INSTRUCTIONS FOR THE TASK: Make your reply a word-for-word repeat of the records.

DATA SHOWN:
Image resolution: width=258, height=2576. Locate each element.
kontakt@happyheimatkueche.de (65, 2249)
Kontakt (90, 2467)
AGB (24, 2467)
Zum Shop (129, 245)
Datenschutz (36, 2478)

SOLUTION TO THE EXERCISE:
Image resolution: width=258, height=2576. Locate each element.
kontakt@happyheimatkueche.de (65, 2249)
Kontakt (90, 2467)
AGB (24, 2467)
Zum Shop (129, 245)
Datenschutz (36, 2478)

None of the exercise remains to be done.